- [Work request]: An exact transcription of all the records, free of pictures, is the expected answer.

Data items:

┄┄┄┄┄┄┄┄┄┄

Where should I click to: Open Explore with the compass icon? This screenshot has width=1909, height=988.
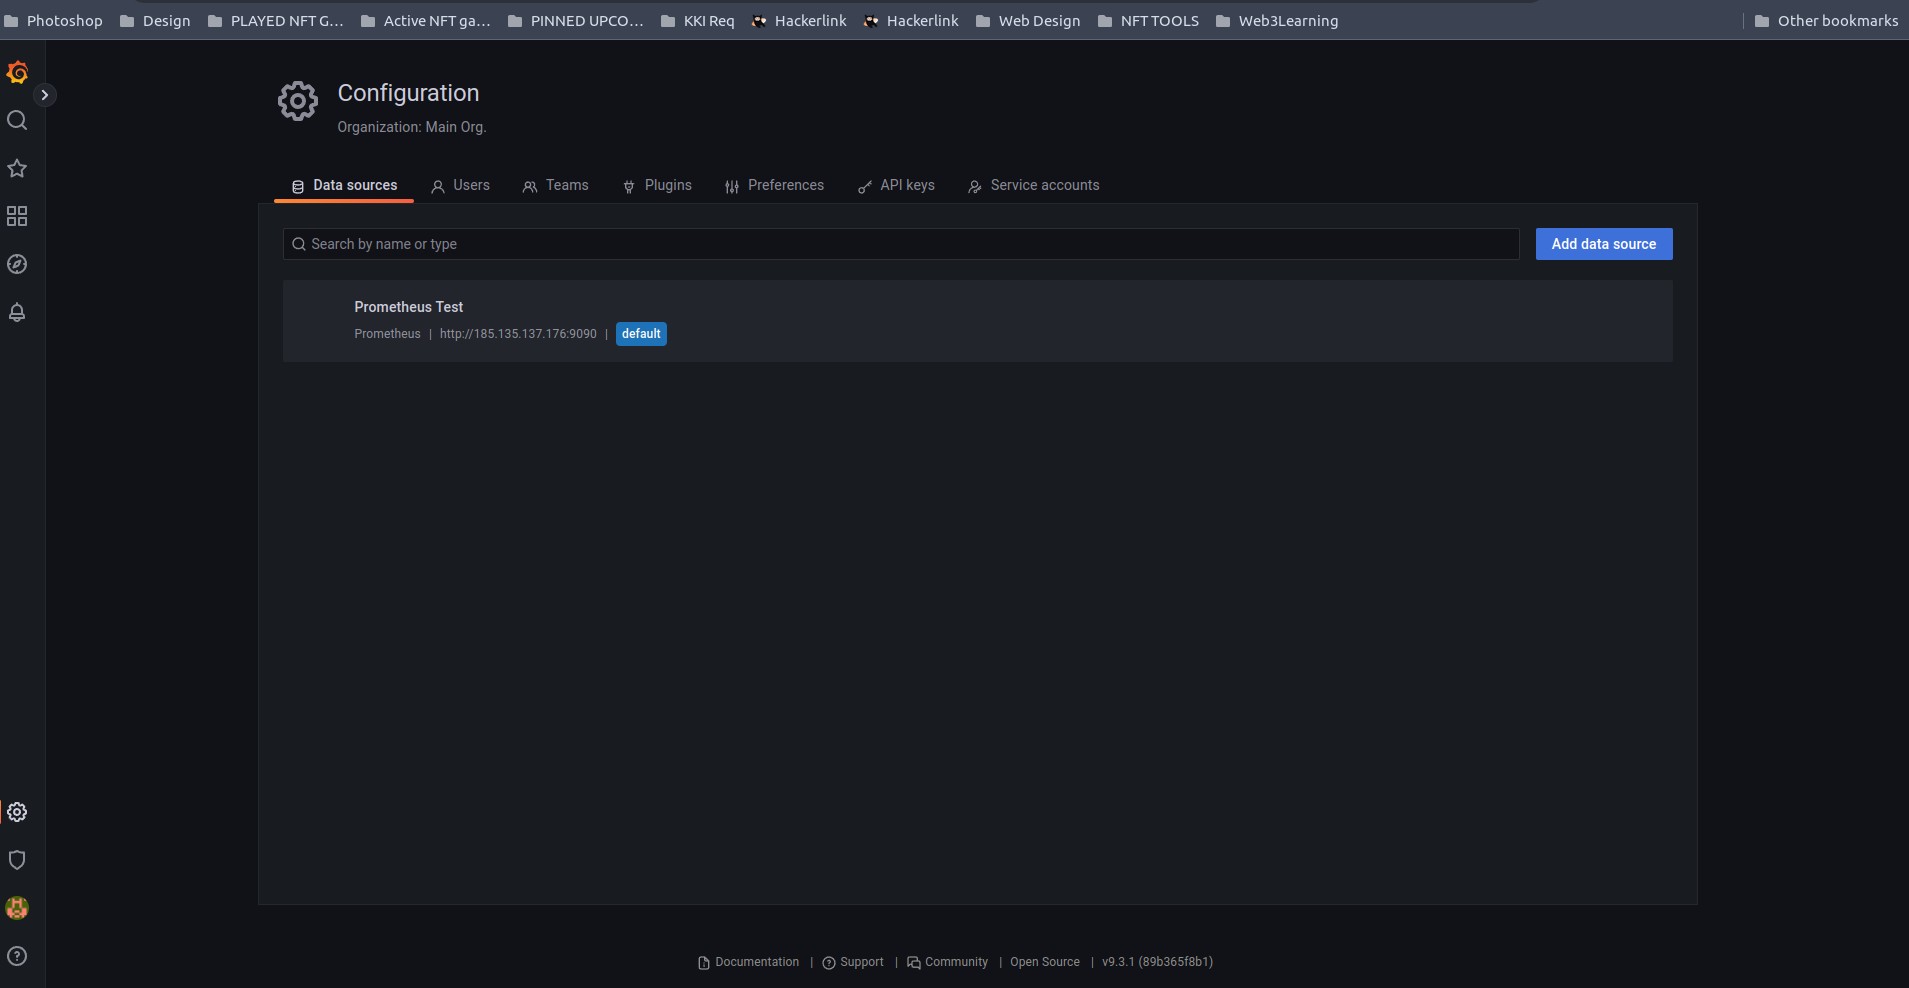(17, 263)
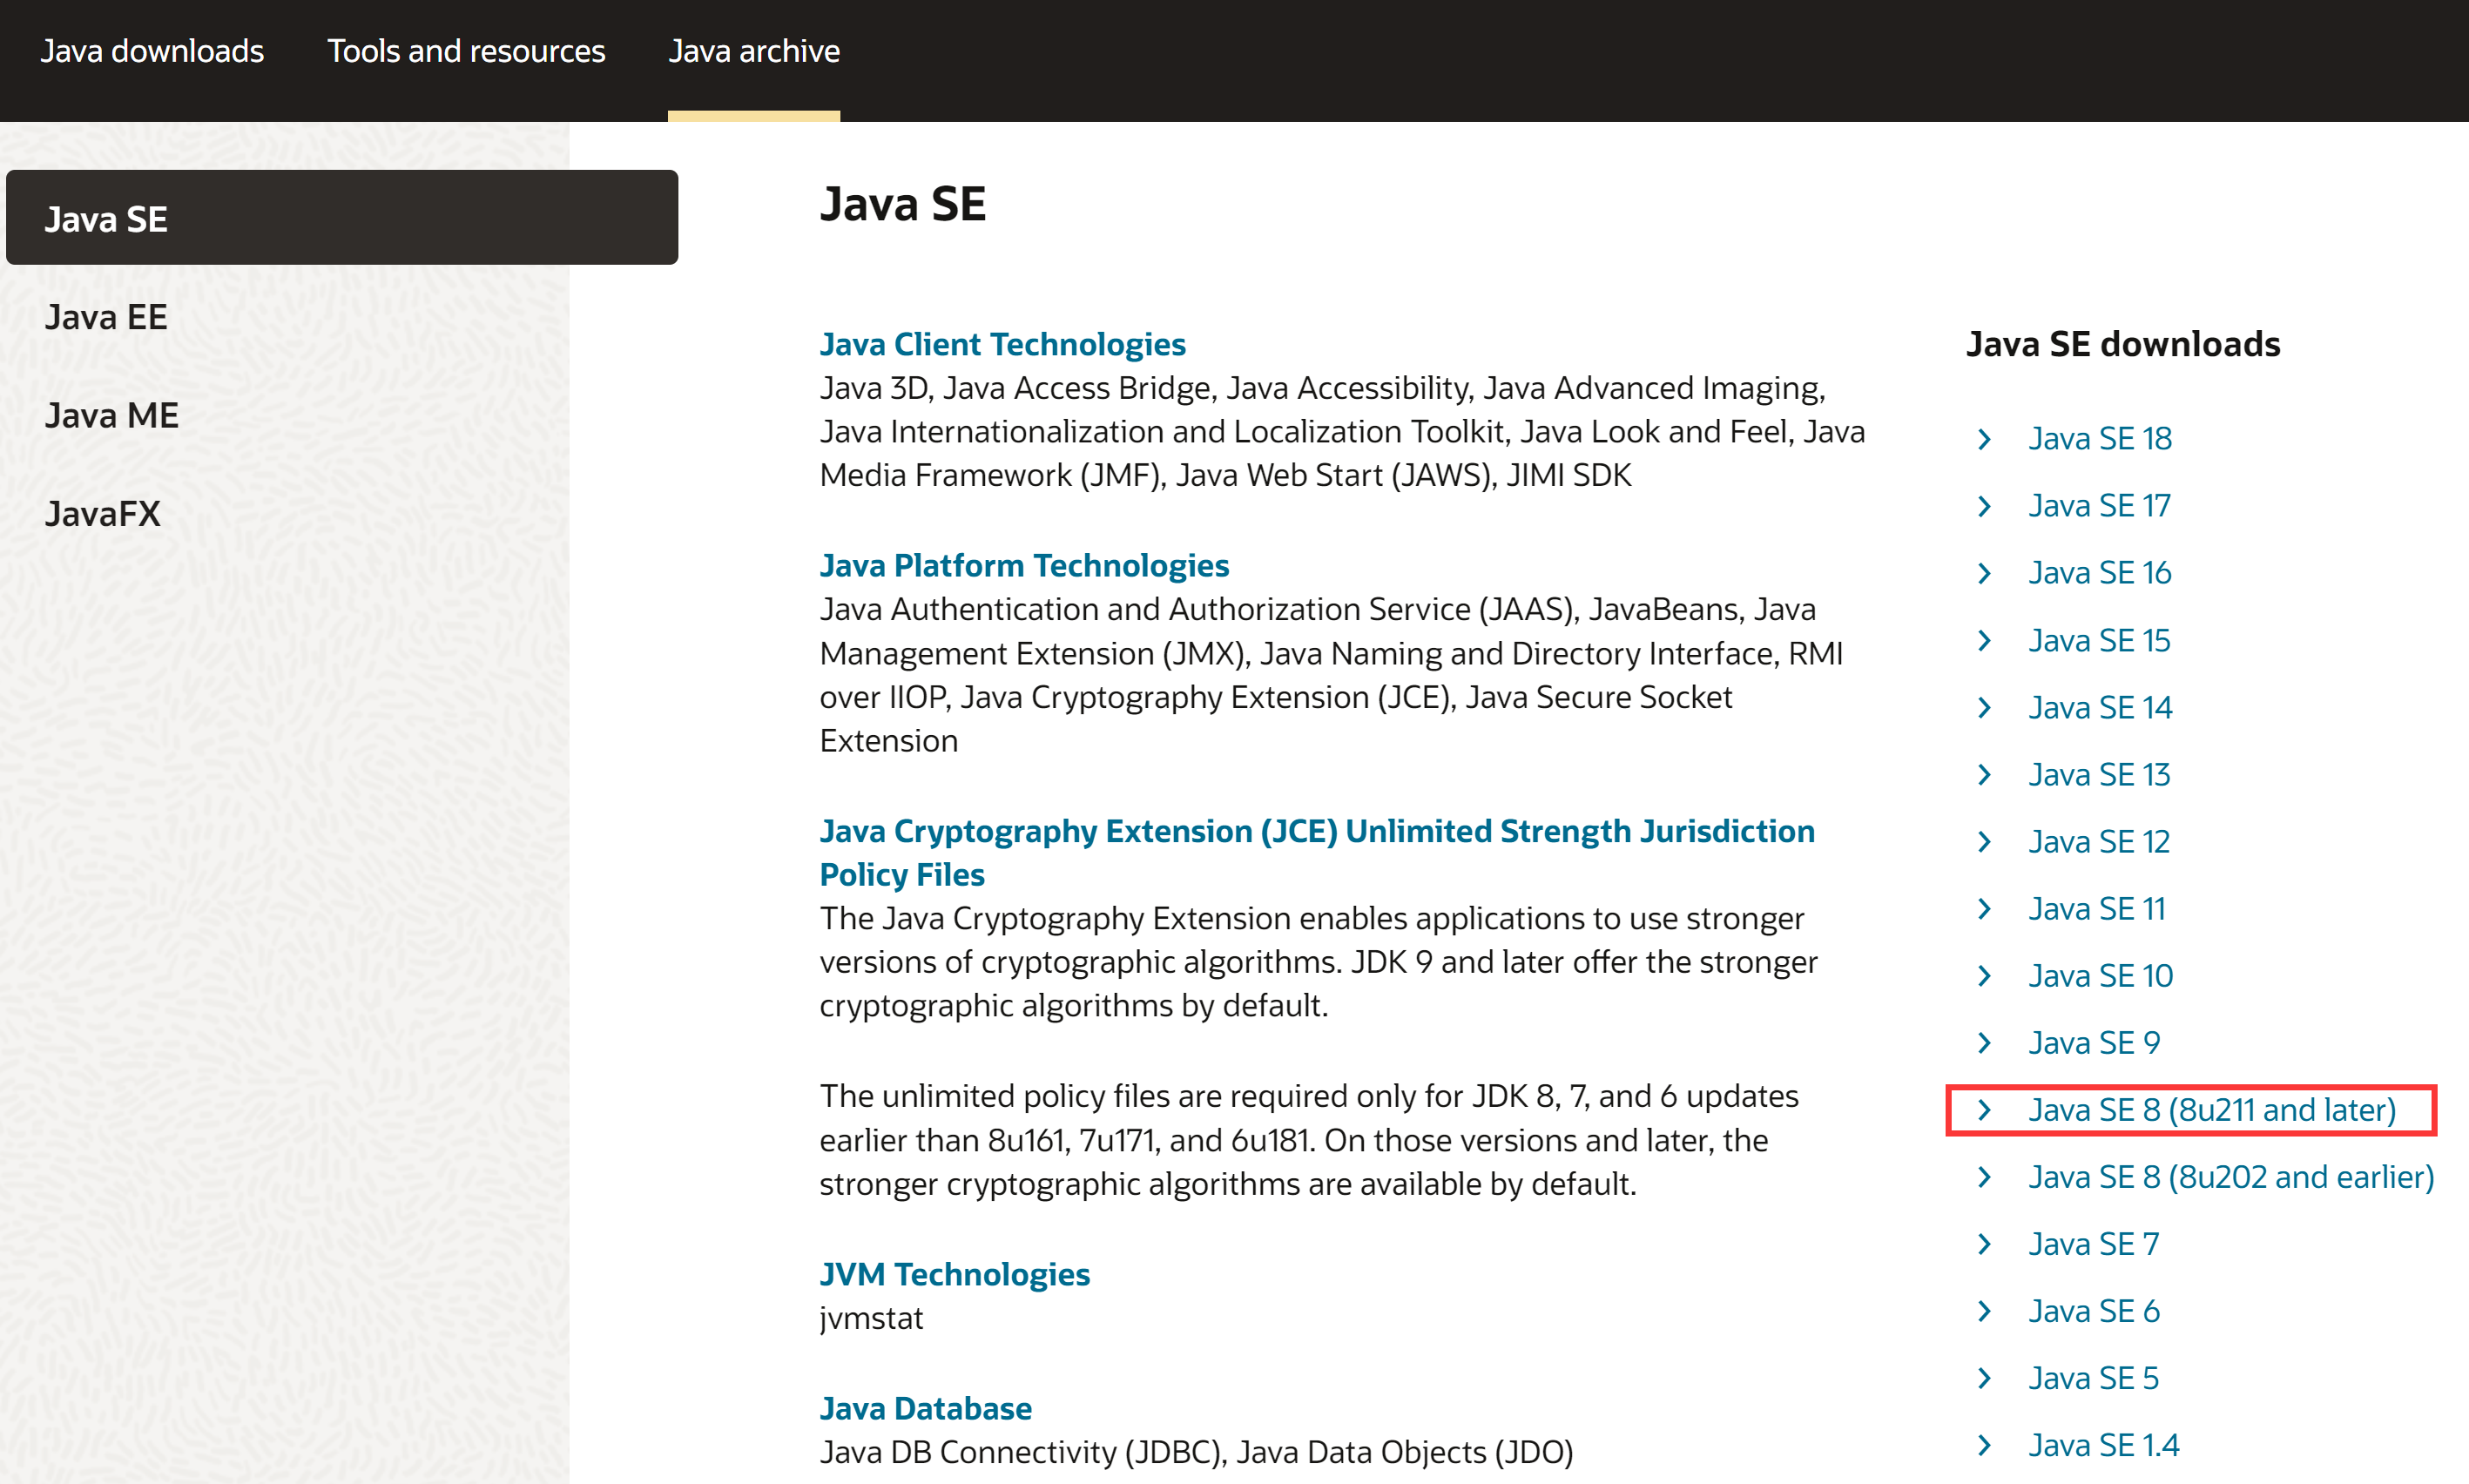2469x1484 pixels.
Task: Open Java EE sidebar section
Action: tap(106, 317)
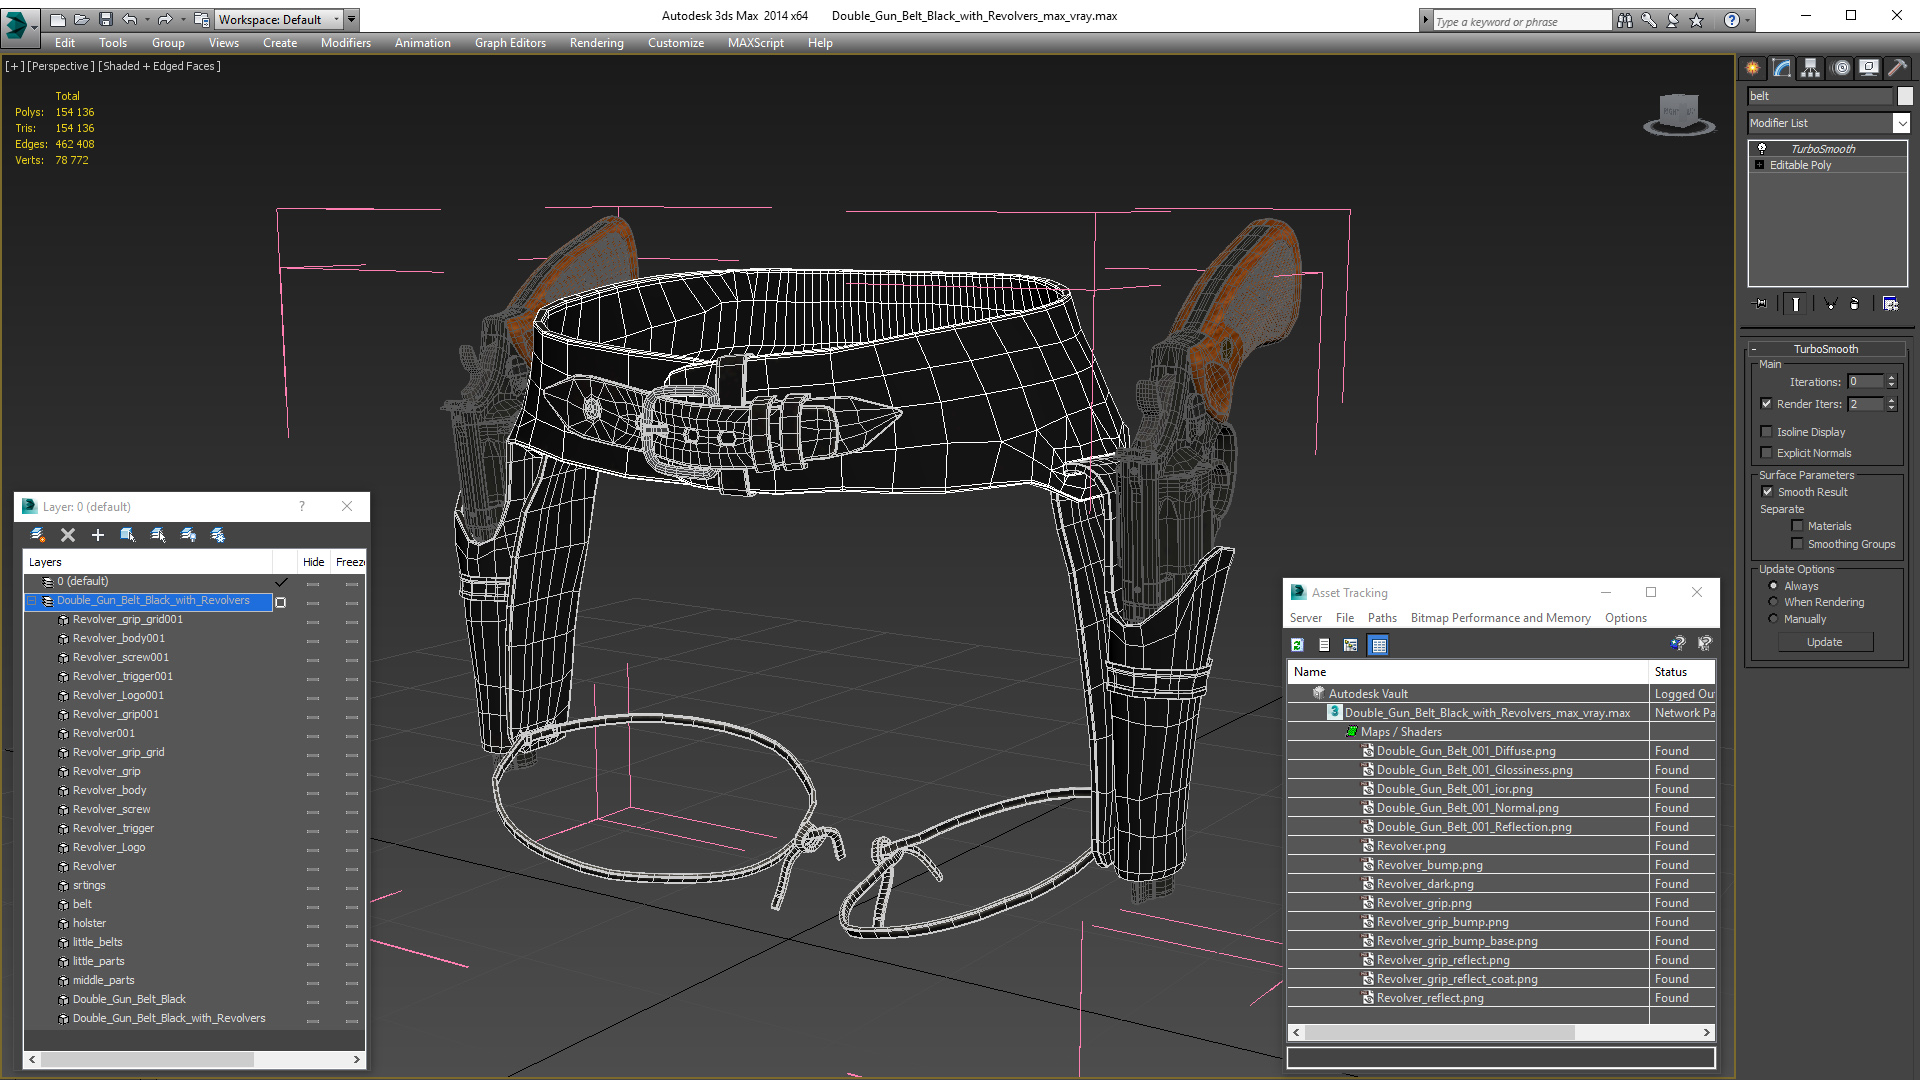Click Freeze All Layers snowflake icon
The height and width of the screenshot is (1080, 1920).
tap(218, 535)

┄┄┄┄┄┄┄┄┄┄

- [Solution]:
Where should I click to: Open Explore with the compass icon? This screenshot has width=1909, height=988.
(17, 263)
2469x1484 pixels.
Task: Open Java EE sidebar section
Action: tap(106, 317)
Click Freeze All Layers snowflake icon
The height and width of the screenshot is (1080, 1920).
tap(218, 535)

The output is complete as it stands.